Casting everything to `torch.LongTensor`

In [None]:
data_torch = torch.tensor(context_tuple_list).type(torch.LongTensor)
X_torch = data_torch[:, 0]
y_torch = data_torch[:, 1]
del data_torch

In [None]:
class Word2VecModel(nn.Module):
    def __init__(self, embedding_size, vocab_size):
        super(Word2VecModel, self).__init__()
        # YOUR CODE HERE

    def forward(self, context_word):
        # YOUR CODE HERE
        pass

In [None]:
device = torch.device("cuda:0") if torch.cuda.is_available() else torch.device("cpu")

In [None]:
model = Word2VecModel(25, len(word_to_index)).to(device)

In [None]:
loss_func = nn.CrossEntropyLoss()
opt = torch.optim.Adam(model.parameters(), lr=0.01)
# To reduce learning rate on plateau of the loss functions
lr_scheduler = ReduceLROnPlateau(opt, patience=35)

In [None]:
loss_func(model(X_torch[:5].to(device)), y_torch[:5].to(device))

In [None]:
batch_size = 1024
n_iterations = 1000
local_train_loss_history = []

In [None]:
def plot_train_process(train_loss):
    fig, axes = plt.subplots(1, 1, figsize=(15, 5))

    axes.set_title("Loss")
    axes.plot(train_loss, label="train")
    axes.legend()
    plt.show()

In [None]:
for i in range(n_iterations):

    ix = np.random.randint(0, len(context_tuple_list), batch_size)
    x_batch = X_torch[ix].to(device)
    y_batch = y_torch[ix].to(device)

    # YOUR CODE HERE: predict log-probabilities or logits

    # YOUR CODE HERE: compute loss, just like before
    loss = None

    # YOUR CODE HERE: compute gradients

    # YOUR CODE HERE: Adam step

    # YOUR CODE HERE: clear gradients

    local_train_loss_history.append(loss.item())
    lr_scheduler.step(local_train_loss_history[-1])

    if i % 100 == 0:
        clear_output(True)
        plot_train_process(local_train_loss_history)

In [None]:
matrix = next(model.embeddings.parameters()).detach().cpu()

In [None]:
def get_closest(word, top_n):
    global matrix, word_to_index, index_to_word
    y = matrix[word_to_index[word]][None, :]
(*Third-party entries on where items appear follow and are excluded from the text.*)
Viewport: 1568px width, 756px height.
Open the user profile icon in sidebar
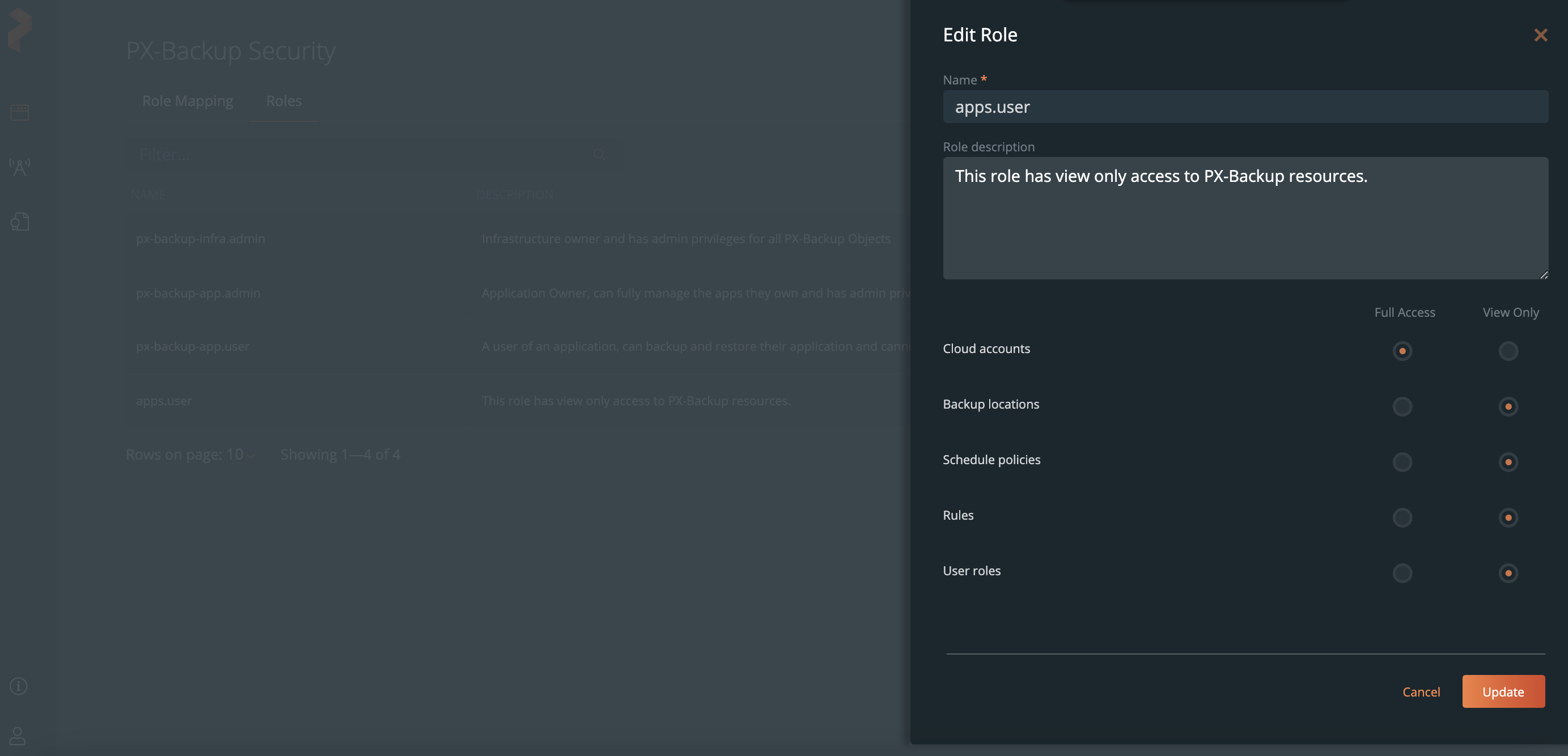(18, 736)
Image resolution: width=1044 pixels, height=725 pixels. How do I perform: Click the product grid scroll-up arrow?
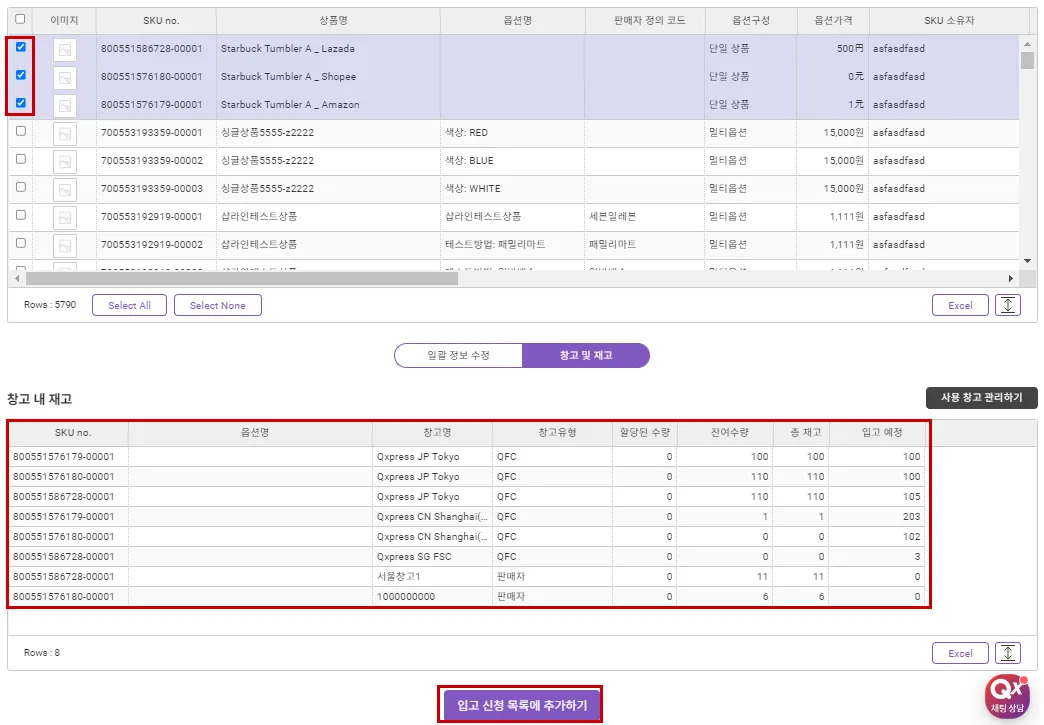[x=1027, y=44]
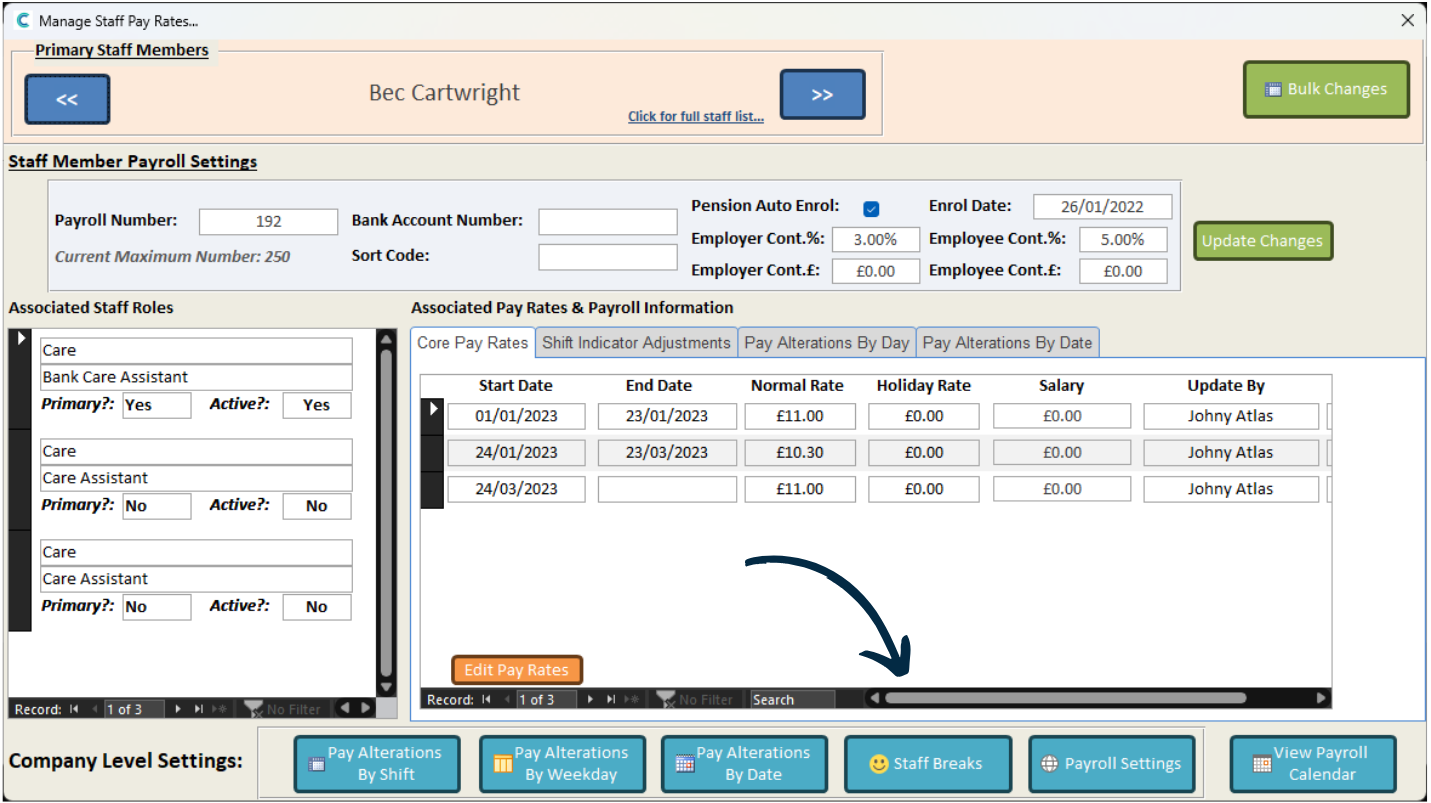
Task: Go to previous staff member using << button
Action: (67, 99)
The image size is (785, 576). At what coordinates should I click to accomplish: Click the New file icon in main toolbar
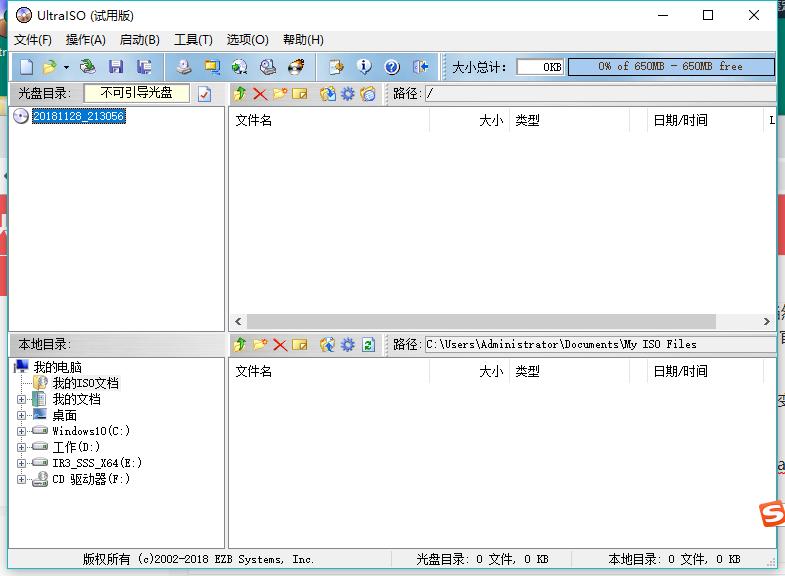pyautogui.click(x=26, y=67)
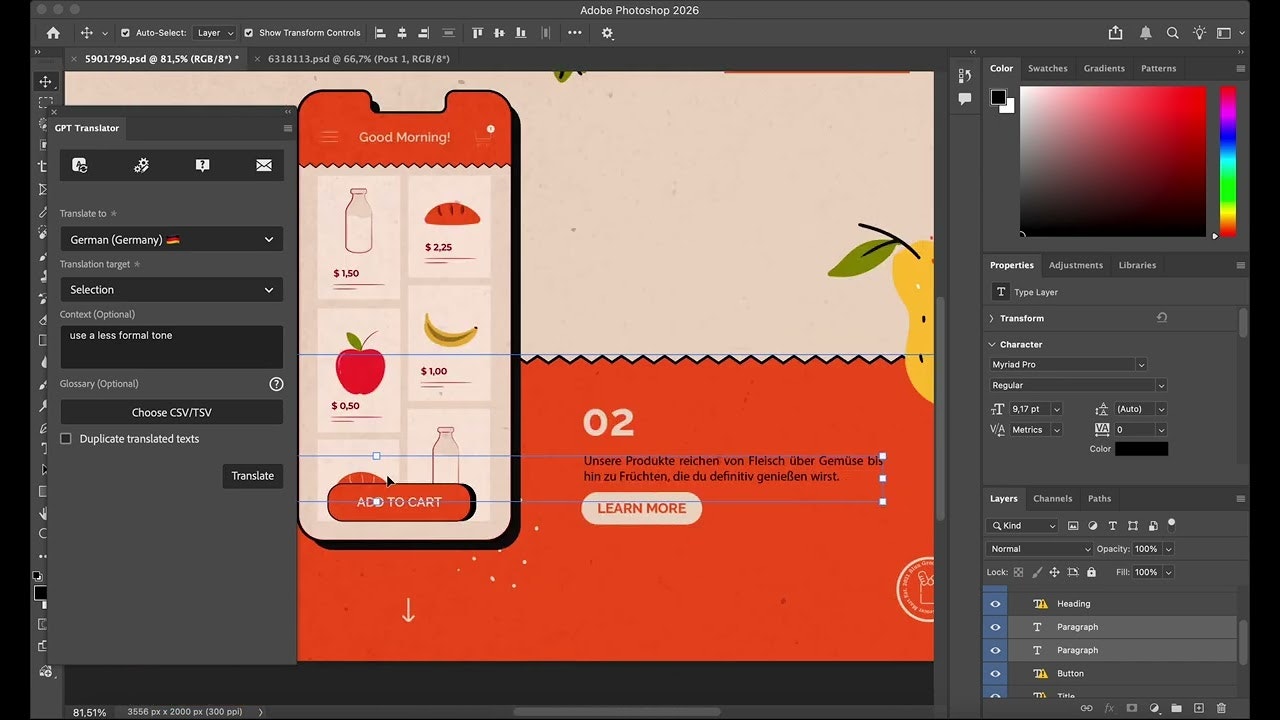
Task: Enable Duplicate translated texts checkbox
Action: point(66,439)
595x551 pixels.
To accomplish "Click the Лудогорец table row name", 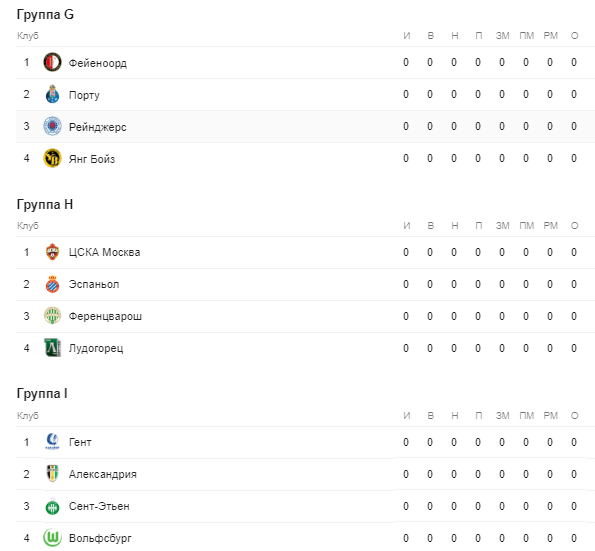I will (96, 348).
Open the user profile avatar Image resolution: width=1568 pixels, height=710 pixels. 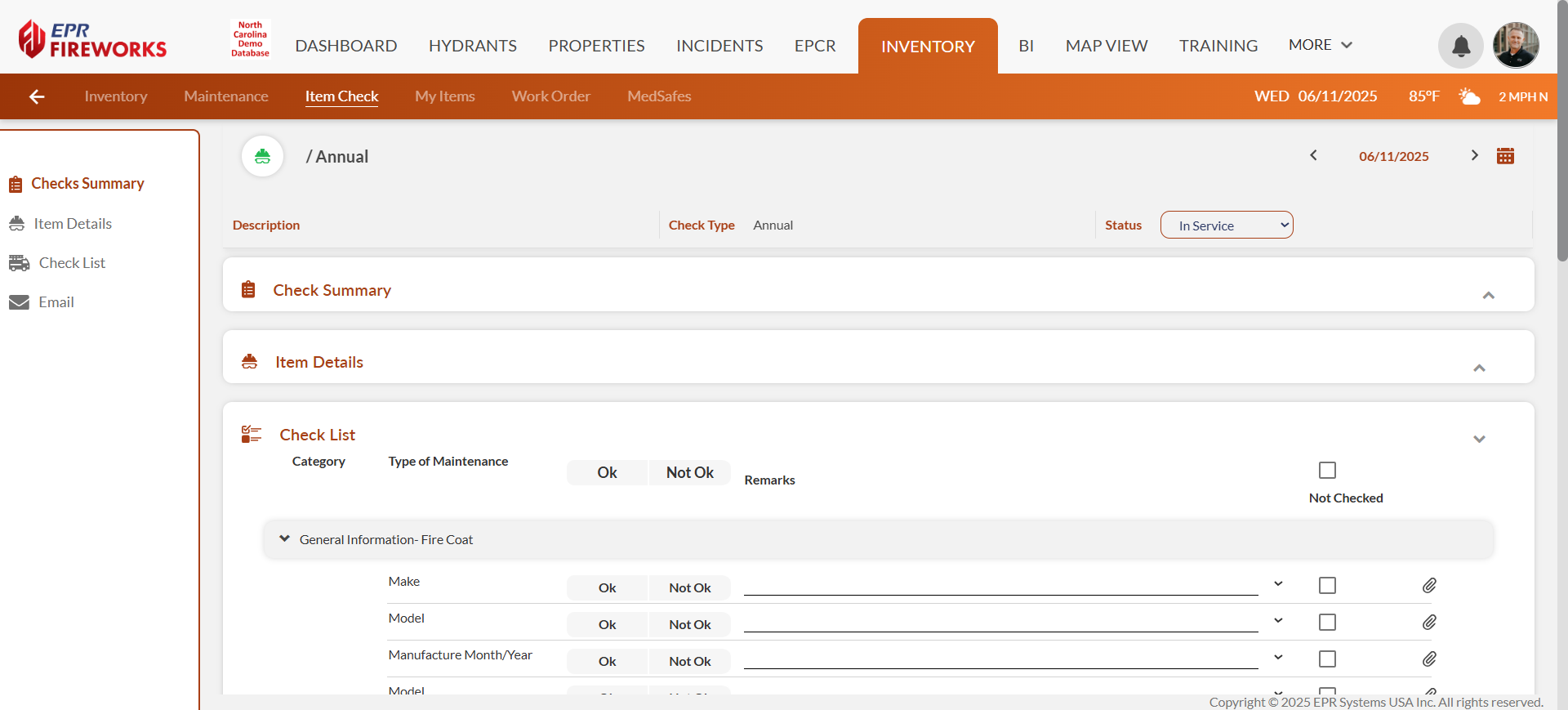tap(1516, 46)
    dist = F.cosine_similarity(matrix, y)
    index_sorted = torch.argsort(dist)
    top_n = index_sorted[-top_n:]
    return [index_to_word[x] for x in top_n.numpy()]

In [None]:
get_closest("apple", 5)

It might look not so promising. Remember about the upgrades to word2vec: subsampling and negative sampling.